* **Study material**:

------------------------------------------------------------

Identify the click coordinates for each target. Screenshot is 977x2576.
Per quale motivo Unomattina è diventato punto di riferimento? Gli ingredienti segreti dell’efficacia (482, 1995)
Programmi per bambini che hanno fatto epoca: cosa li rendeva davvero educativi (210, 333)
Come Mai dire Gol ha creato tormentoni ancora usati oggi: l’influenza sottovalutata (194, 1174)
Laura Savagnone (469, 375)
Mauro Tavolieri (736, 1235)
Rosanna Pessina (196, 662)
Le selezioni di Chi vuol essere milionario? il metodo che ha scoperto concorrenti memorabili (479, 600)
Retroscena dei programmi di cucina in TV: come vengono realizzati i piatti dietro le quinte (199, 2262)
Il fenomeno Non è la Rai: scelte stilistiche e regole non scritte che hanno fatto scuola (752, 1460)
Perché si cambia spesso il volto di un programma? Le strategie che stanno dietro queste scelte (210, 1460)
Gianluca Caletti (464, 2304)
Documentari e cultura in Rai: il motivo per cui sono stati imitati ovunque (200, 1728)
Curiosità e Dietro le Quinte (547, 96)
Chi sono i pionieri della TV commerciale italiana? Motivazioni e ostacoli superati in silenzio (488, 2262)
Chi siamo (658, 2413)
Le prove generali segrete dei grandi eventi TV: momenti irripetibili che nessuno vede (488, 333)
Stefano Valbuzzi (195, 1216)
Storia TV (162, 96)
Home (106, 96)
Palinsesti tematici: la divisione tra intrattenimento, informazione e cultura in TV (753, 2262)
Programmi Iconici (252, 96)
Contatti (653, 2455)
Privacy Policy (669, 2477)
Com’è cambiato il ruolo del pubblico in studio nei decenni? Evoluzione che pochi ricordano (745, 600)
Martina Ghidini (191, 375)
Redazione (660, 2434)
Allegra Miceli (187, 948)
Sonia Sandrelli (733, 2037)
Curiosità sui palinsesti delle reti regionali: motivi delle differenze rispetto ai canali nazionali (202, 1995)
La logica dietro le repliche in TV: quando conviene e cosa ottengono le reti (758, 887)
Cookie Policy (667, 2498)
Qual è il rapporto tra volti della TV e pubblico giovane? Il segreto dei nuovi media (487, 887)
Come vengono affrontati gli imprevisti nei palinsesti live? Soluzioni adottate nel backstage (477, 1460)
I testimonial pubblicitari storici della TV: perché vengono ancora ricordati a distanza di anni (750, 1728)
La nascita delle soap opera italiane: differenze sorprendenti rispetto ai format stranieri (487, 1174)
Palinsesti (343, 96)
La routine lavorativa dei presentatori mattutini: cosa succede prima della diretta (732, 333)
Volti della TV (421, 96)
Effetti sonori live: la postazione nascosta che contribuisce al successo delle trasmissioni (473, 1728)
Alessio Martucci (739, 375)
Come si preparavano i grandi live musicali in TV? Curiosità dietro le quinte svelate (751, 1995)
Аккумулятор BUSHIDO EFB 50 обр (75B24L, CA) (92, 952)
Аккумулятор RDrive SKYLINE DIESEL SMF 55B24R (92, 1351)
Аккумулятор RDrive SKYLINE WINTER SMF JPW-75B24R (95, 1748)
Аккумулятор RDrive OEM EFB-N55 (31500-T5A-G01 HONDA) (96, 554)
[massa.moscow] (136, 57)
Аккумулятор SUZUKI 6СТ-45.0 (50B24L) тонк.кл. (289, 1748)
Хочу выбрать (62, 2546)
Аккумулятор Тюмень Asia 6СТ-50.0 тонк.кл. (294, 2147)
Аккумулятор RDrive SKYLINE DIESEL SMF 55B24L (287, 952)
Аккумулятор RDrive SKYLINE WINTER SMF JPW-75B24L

------------------------------------------------------------

Your answer should be a single number, the count of lines in the listing that contain "differenze".

* **Answer below**:
2